## PROVIDED ENTRIES
Segment Open

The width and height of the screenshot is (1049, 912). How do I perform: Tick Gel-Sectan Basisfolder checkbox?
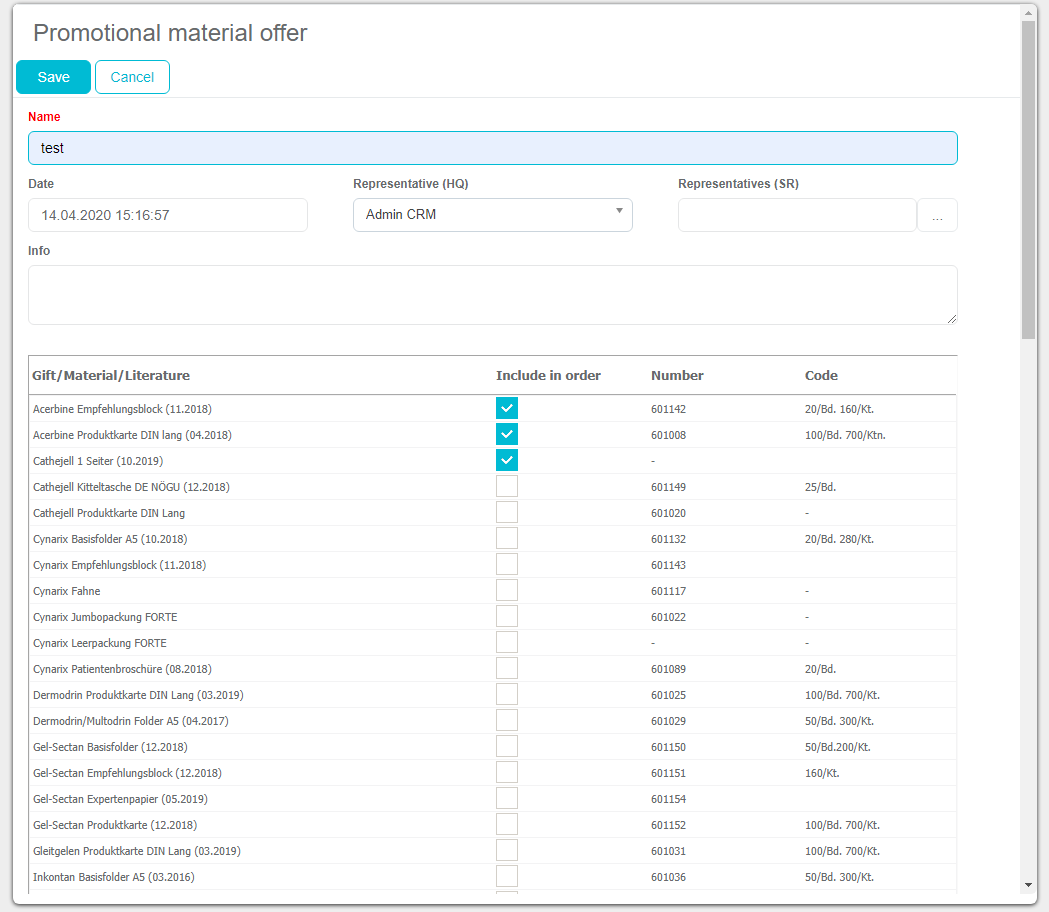[507, 746]
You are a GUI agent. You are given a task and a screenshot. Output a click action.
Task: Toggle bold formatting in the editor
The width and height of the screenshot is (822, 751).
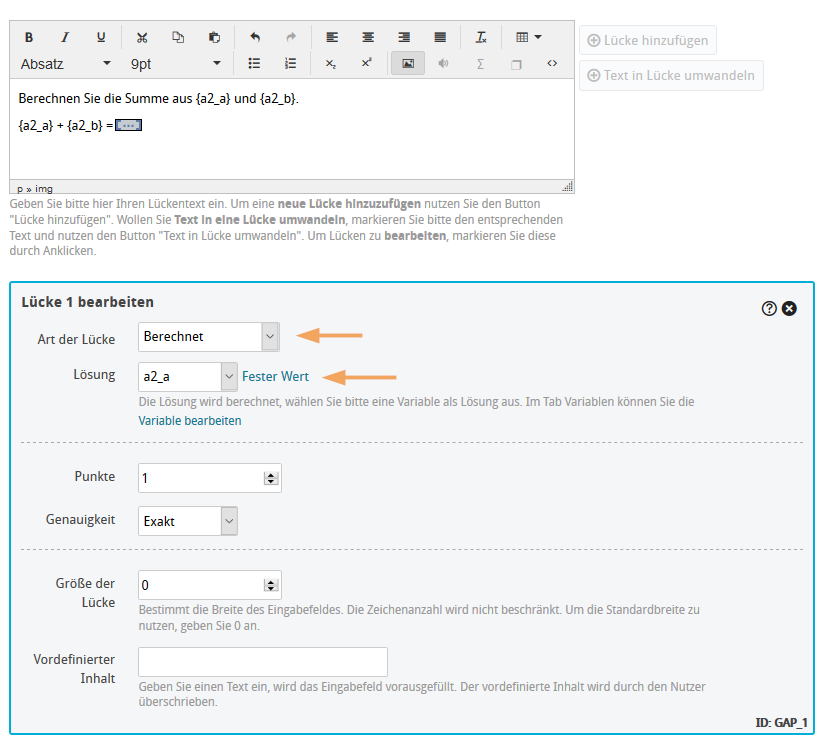29,37
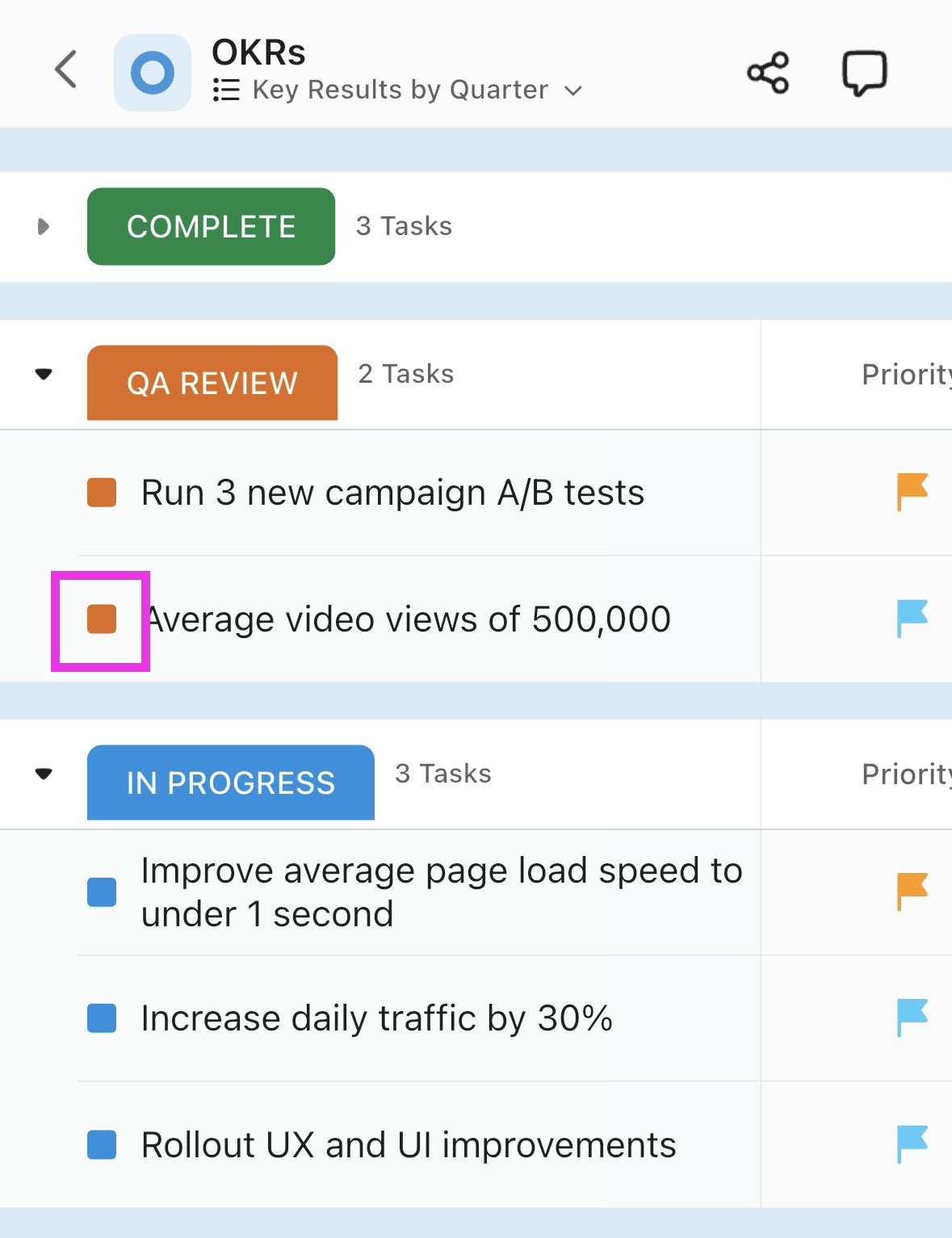This screenshot has height=1238, width=952.
Task: Tap the back arrow icon
Action: click(x=66, y=69)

Segment Closed

## WORK REQUEST
Pictures are to be left out; the answer must otherwise be exactly the lines from the one with "The width and height of the screenshot is (822, 751)." through the final line of the entries above, both included.

## REPLY TO THE EXERCISE
The width and height of the screenshot is (822, 751).
29,37
This screenshot has height=1238, width=952.
Task: Tap the back arrow icon
Action: click(x=66, y=69)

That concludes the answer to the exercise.